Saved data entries
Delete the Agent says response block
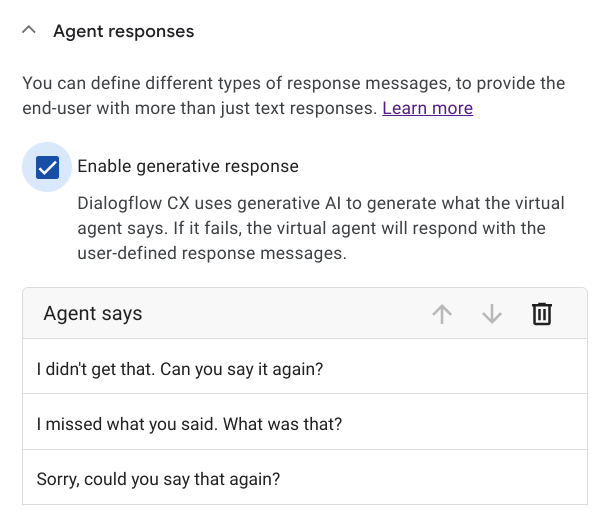608x513 pixels. pyautogui.click(x=541, y=314)
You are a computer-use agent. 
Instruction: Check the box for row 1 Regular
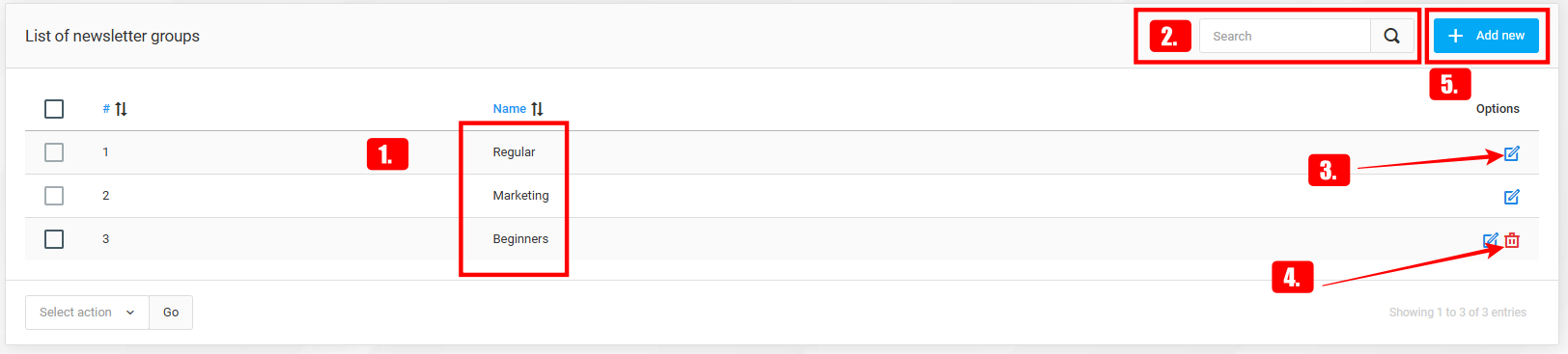tap(54, 152)
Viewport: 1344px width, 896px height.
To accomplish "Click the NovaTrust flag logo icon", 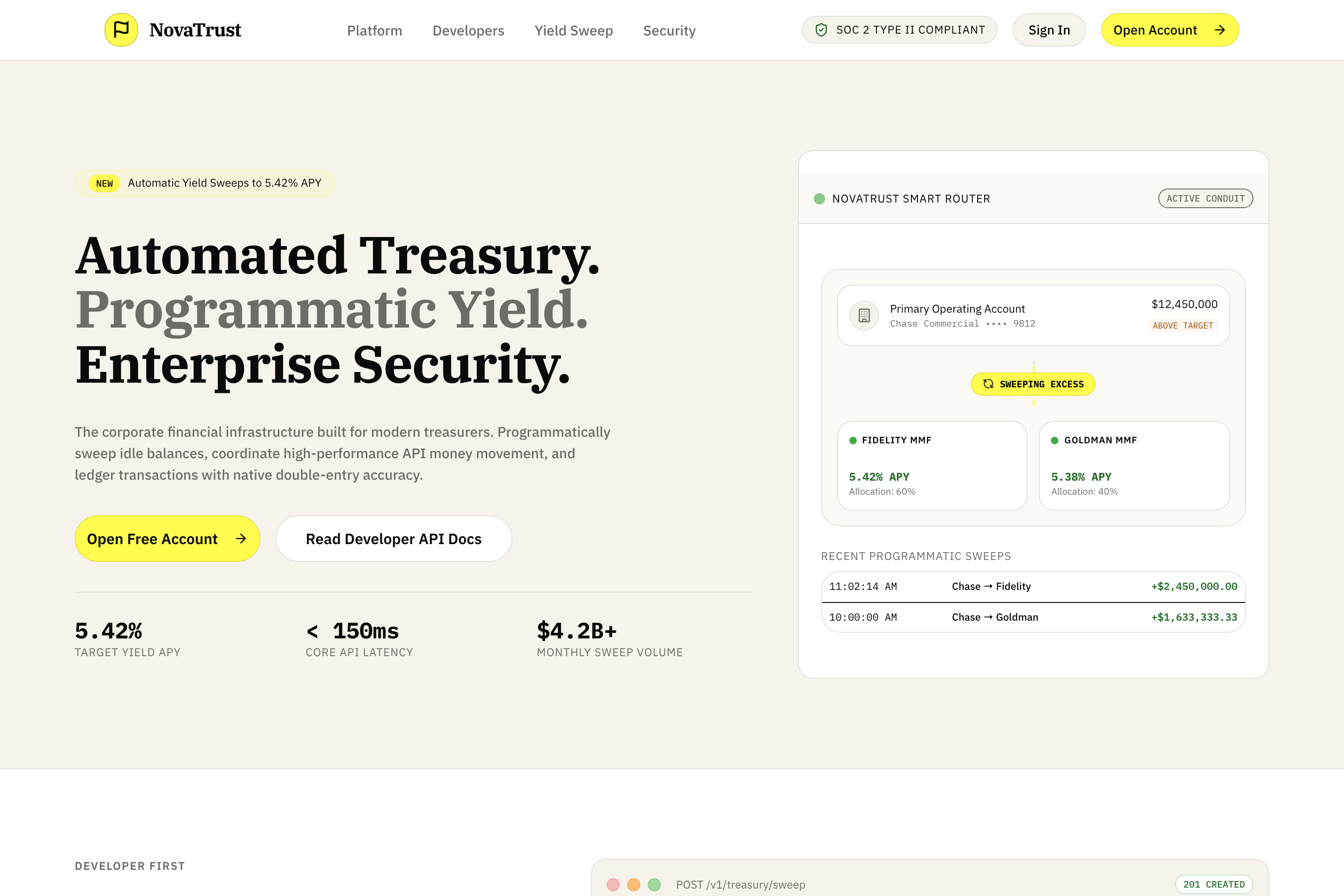I will coord(121,30).
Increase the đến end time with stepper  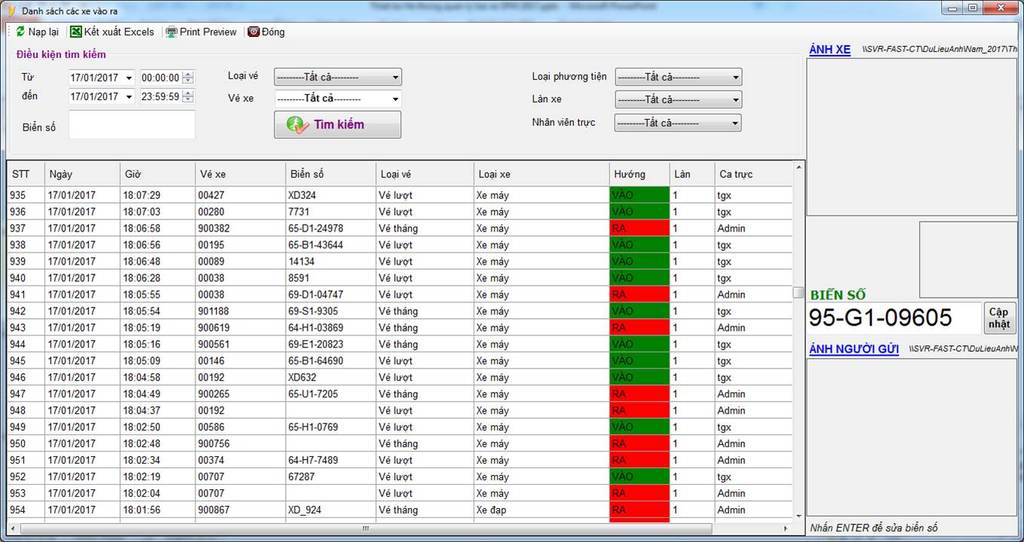coord(188,93)
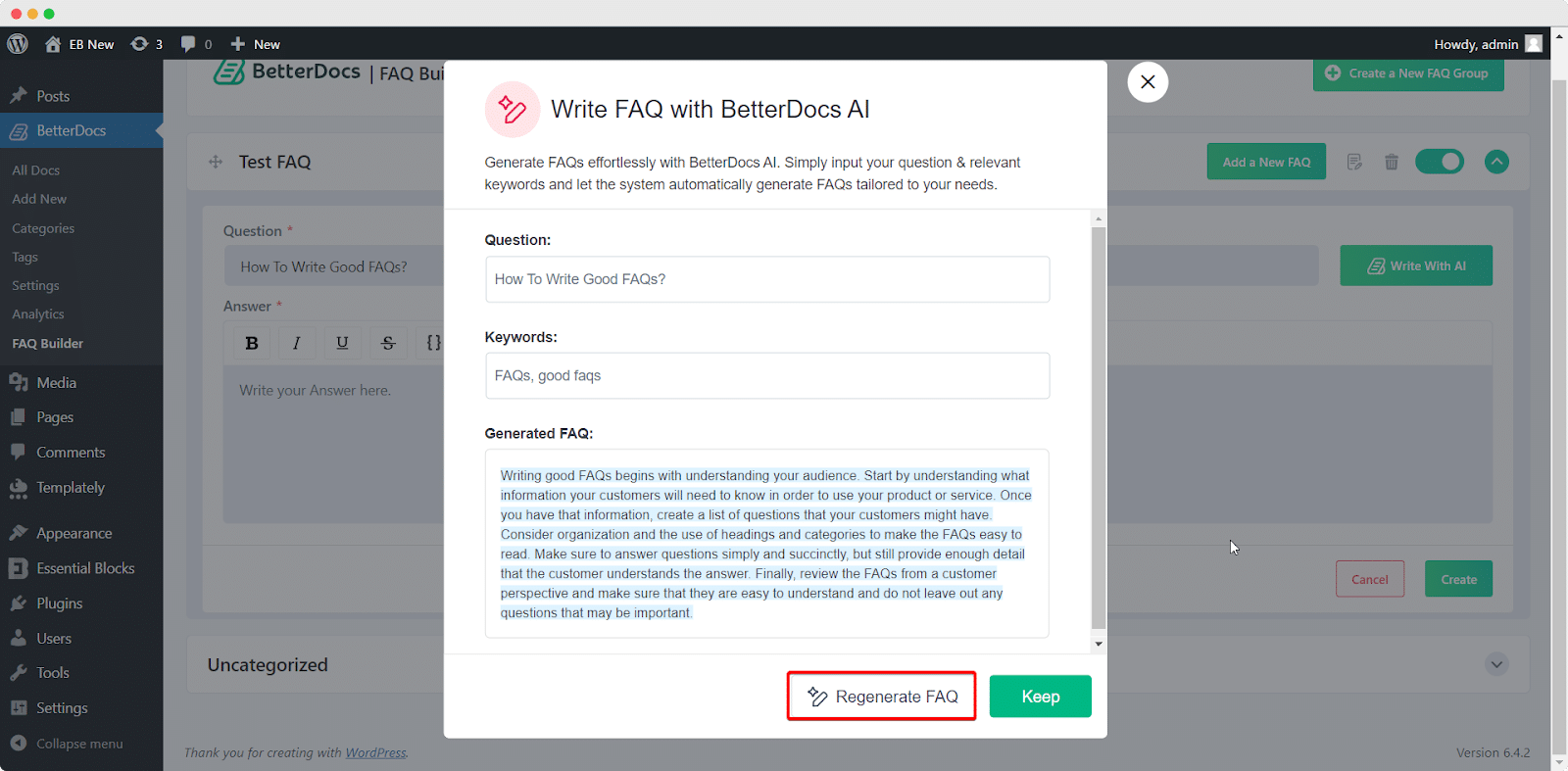The image size is (1568, 771).
Task: Open FAQ Builder from the BetterDocs menu
Action: pyautogui.click(x=47, y=343)
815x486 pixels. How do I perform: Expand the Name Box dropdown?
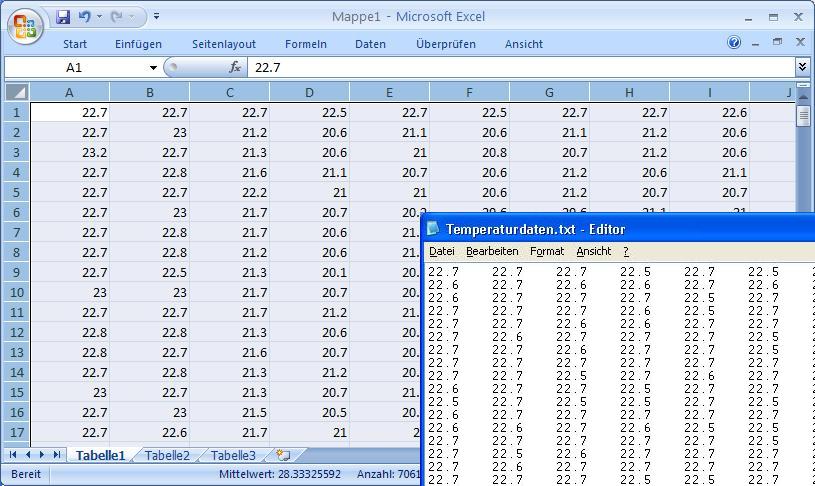(x=153, y=67)
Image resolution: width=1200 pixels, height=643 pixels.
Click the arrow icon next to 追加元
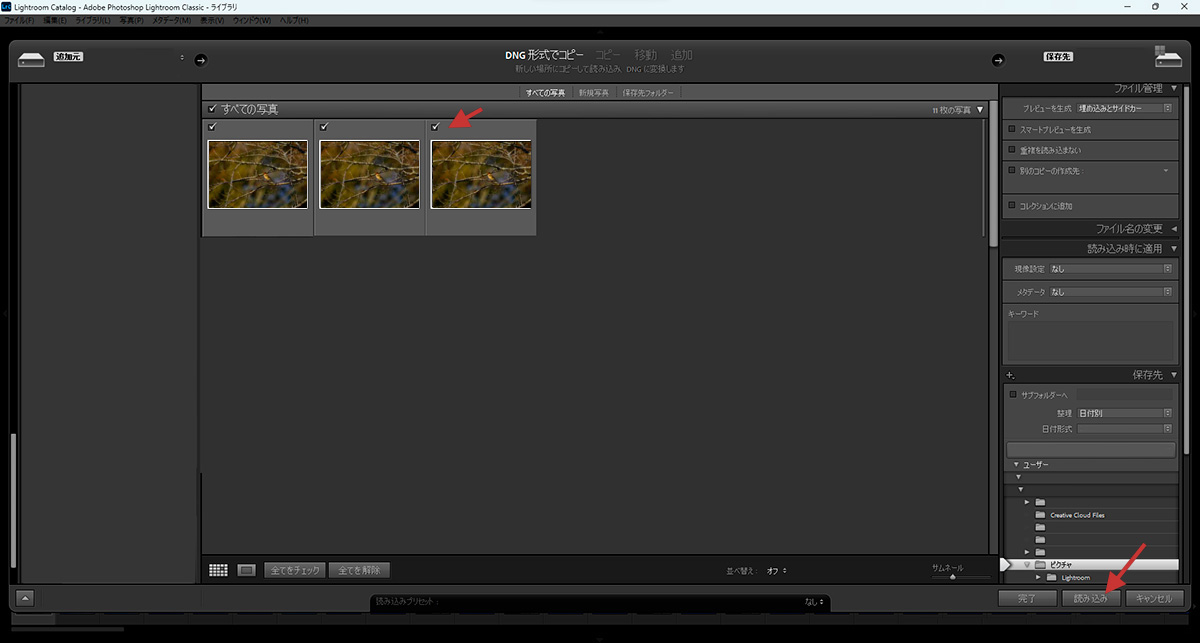[199, 60]
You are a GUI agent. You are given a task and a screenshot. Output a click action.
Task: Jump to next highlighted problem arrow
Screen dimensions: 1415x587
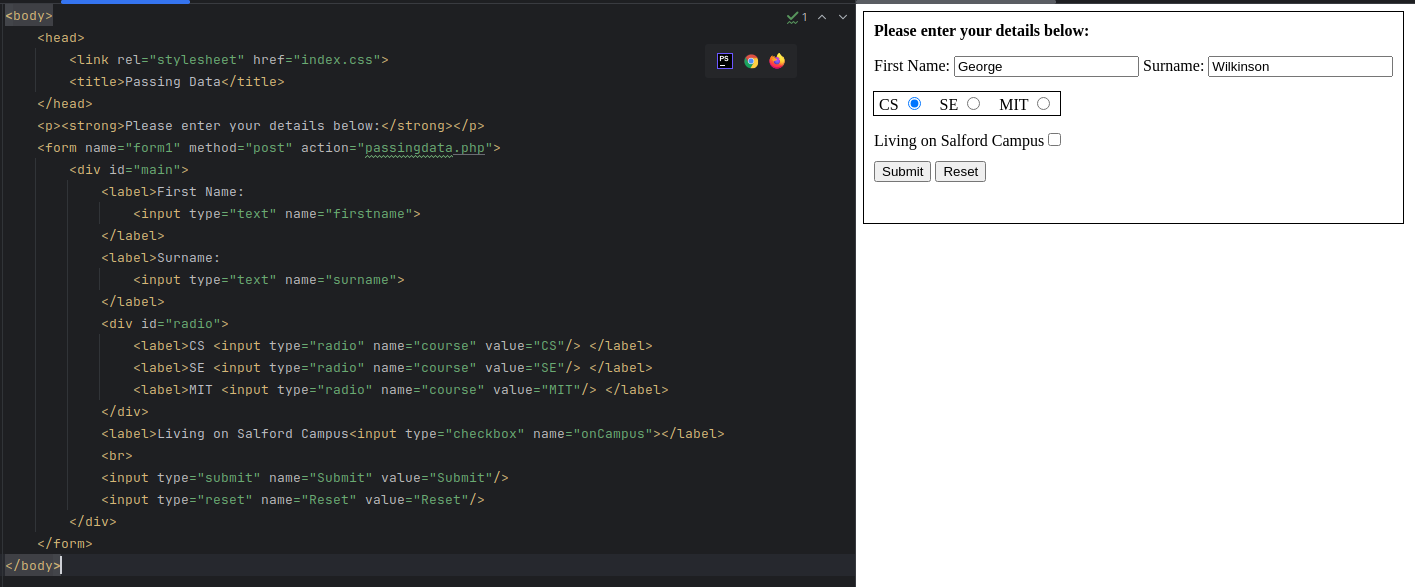click(x=843, y=17)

## What is required:
Each line holding the word "width" must be copied from the data.

## Solution:
Viewport: 1344px width, 896px height.
Image resolution: width=1200 pixels, height=643 pixels.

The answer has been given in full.